WHAT YOU ARE ASKED TO DO: From the records below, copy word for word the stretch from the line containing "This screenshot has width=960, height=720." through the line containing "at that location.", leaving out the pictures.

ENTRIES SUPPLIED:
■ ■ ■ ■ ■
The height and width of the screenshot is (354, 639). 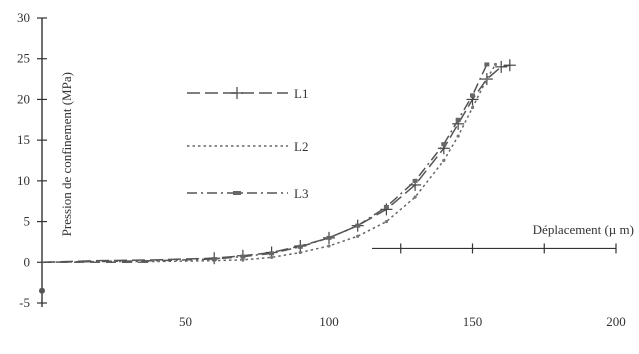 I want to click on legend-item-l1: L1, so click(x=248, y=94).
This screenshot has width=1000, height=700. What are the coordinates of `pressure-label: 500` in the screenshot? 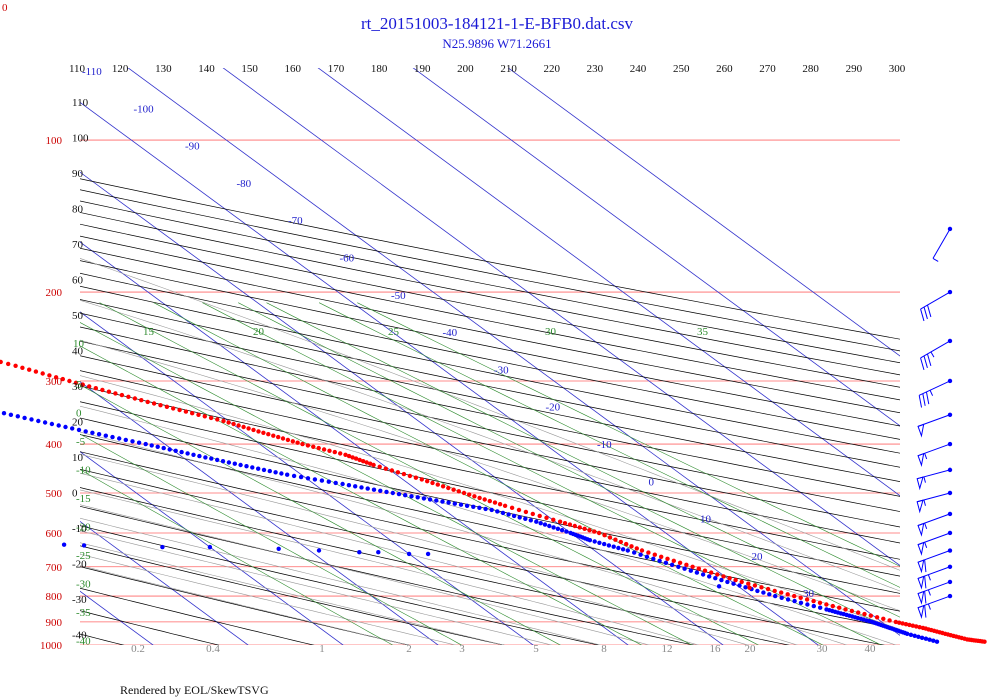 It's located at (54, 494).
■ ■ ■ ■ ■
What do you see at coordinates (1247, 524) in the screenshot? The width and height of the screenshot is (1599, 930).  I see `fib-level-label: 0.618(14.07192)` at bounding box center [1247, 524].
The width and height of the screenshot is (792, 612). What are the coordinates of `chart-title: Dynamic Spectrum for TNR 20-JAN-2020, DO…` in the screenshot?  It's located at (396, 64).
■ ■ ■ ■ ■
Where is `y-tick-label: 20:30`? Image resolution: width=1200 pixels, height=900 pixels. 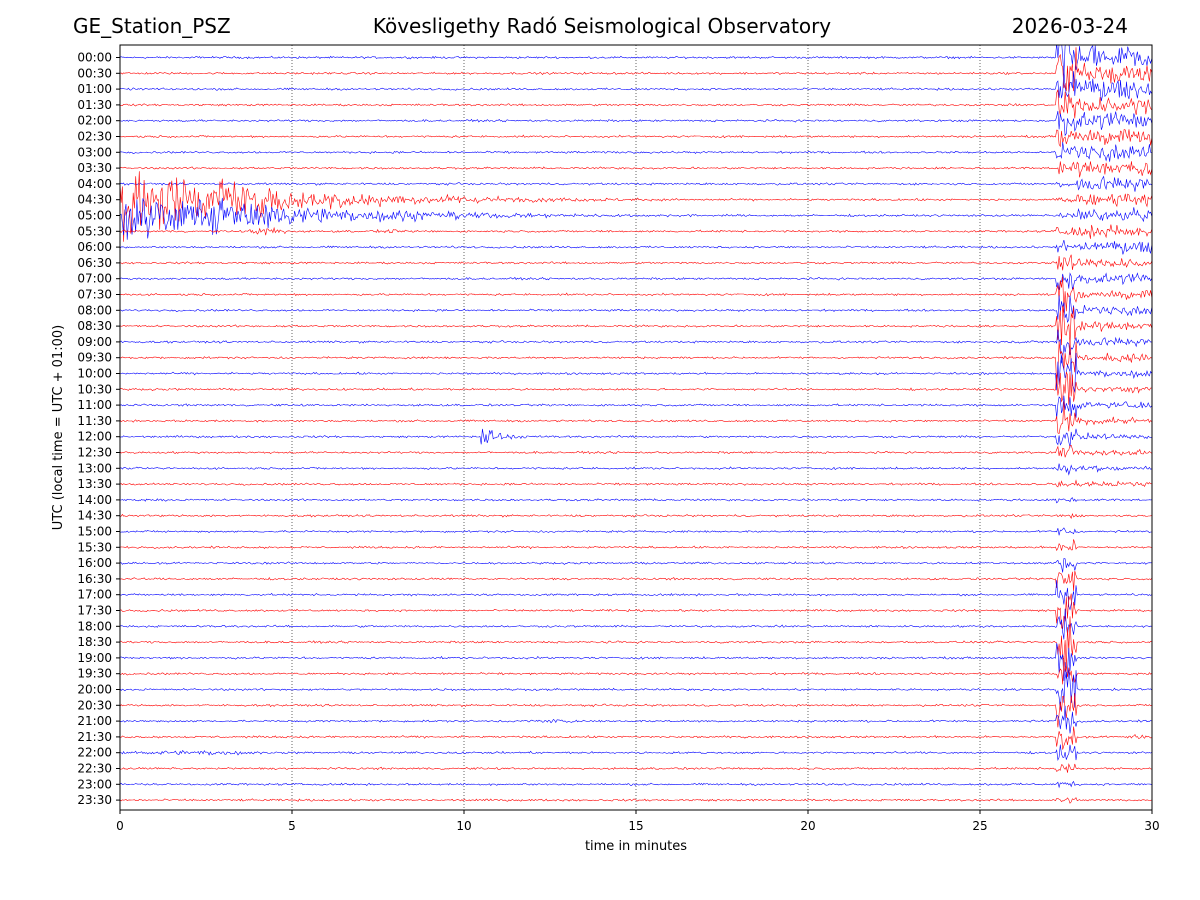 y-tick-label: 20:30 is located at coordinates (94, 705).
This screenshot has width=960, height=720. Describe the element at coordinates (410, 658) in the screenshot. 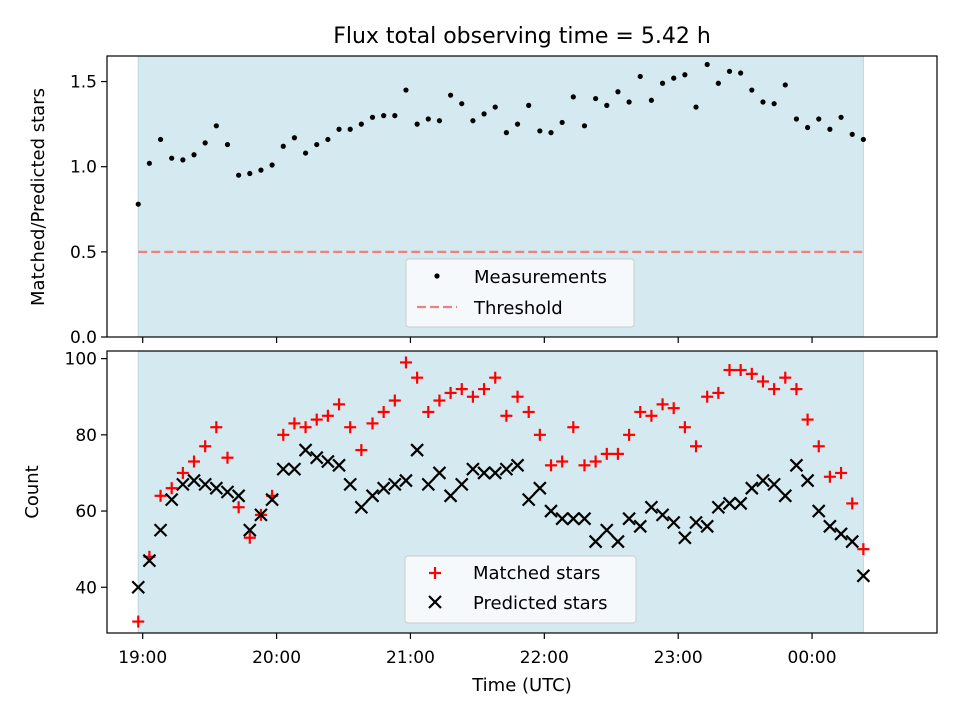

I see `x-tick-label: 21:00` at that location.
■ ■ ■ ■ ■
RESPONSE:
This screenshot has width=960, height=720. Describe the element at coordinates (410, 658) in the screenshot. 

I see `x-tick-label: 21:00` at that location.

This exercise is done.